El Diario Vasco, 1967-05-28

 

      No creo en modo alguno que el verdadero espíritu religioso pueda ser defendido y desarrollado por medio de preceptos y sanciones legales. Pienso, al contrario, que se puede hacer mucho daño a la religión tratando de imponerla, directa o indirectamente, a través de las leyes.

      Que la legislación establezca, por ejemplo, la obligatoriedad de que todas las enseñanzas que se den en la Universidad tengan carácter católico, me parece algo muy peligroso para la mentalidad religiosa de los jóvenes.

      La experiencia realizada durante estos últimos años en este dominio y los pésimos resultados obtenidos deberían haber enseñado algo más a los legisladores.

      Es de suponer que quienes propugnan la confesionalidad obligatoria de la enseñanza superior lo hagan movidos por su amor a la religión; pero no parecen bien orientados sobre el modo eficaz de presentar ésta en el dominio cultural.

      El único principio que debe regir en el conjunto de la Universidad, con igual validez para los creyentes que para los incrédulos, es el del respeto a la verdad y la libre y leal investigación de la misma.
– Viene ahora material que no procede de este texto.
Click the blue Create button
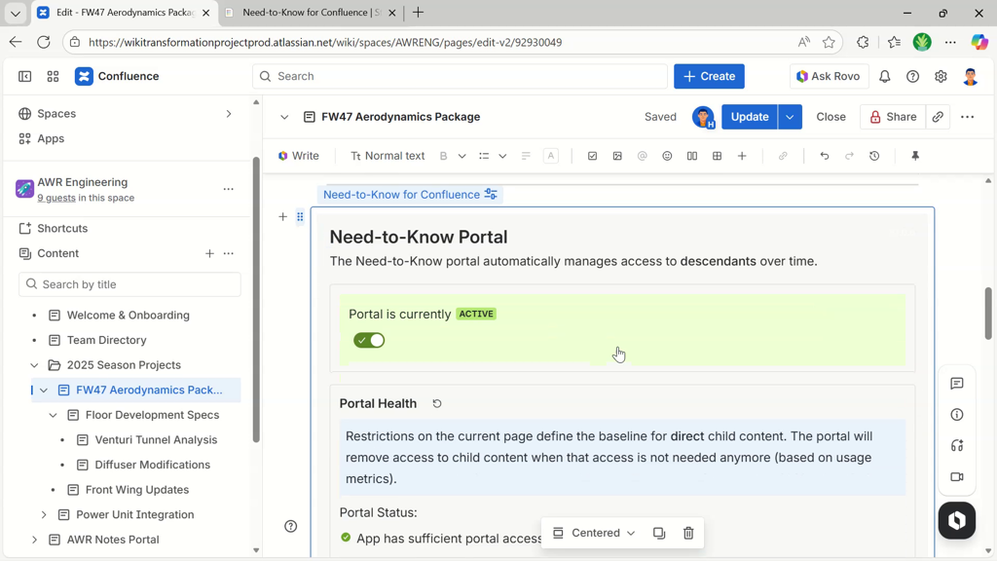 point(709,76)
Si tal principio se aplica honrada y eficazmente deberá bastar para garantizar un fundamento moral a la educación de los jóvenes.
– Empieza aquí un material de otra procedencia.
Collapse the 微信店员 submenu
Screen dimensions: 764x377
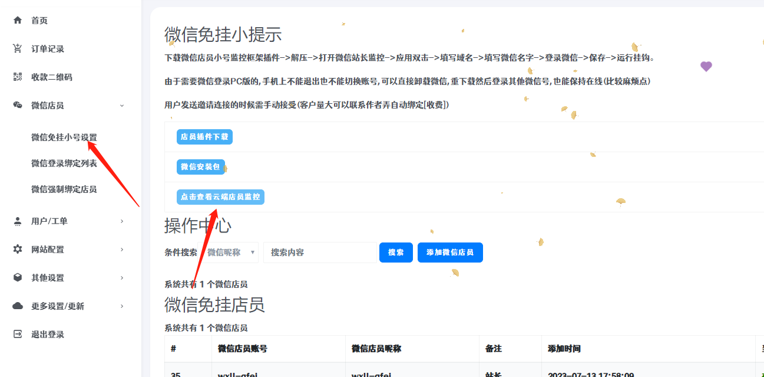click(122, 105)
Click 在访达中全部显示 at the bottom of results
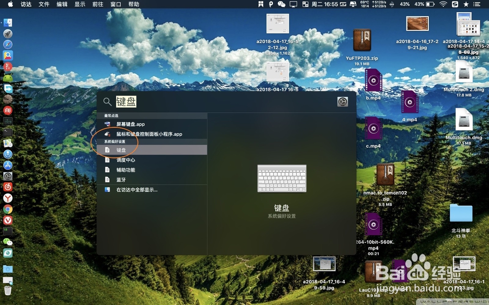The height and width of the screenshot is (305, 489). (x=139, y=190)
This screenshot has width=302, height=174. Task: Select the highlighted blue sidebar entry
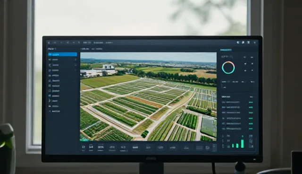62,54
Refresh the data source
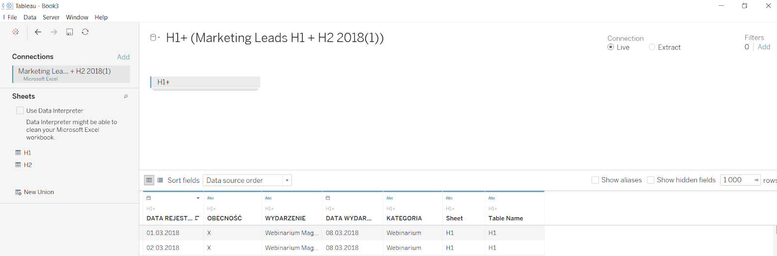The height and width of the screenshot is (256, 777). [85, 32]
      El respeto a la verdad, el amor a la verdad, la busca de la verdad. Todas las demás barreras que quieran imponerse en la enseñanza universitaria no sólo será inútiles, sino perjudiciales.

      Esto no impediría que pudiesen existir, en el seno de la propia Universidad, cátedras o institutos netamente confesionales, destinados a presentar la visión religiosa del mundo y de todos los problemas del hombre.

      Uno tiene la impresión de que hemos llegado a unos tiempos en que los hombres que verdaderamente aman la religión desean evitar a toda costa que ésta pueda convertirse en un motivo de coacción o de tortura para nadie.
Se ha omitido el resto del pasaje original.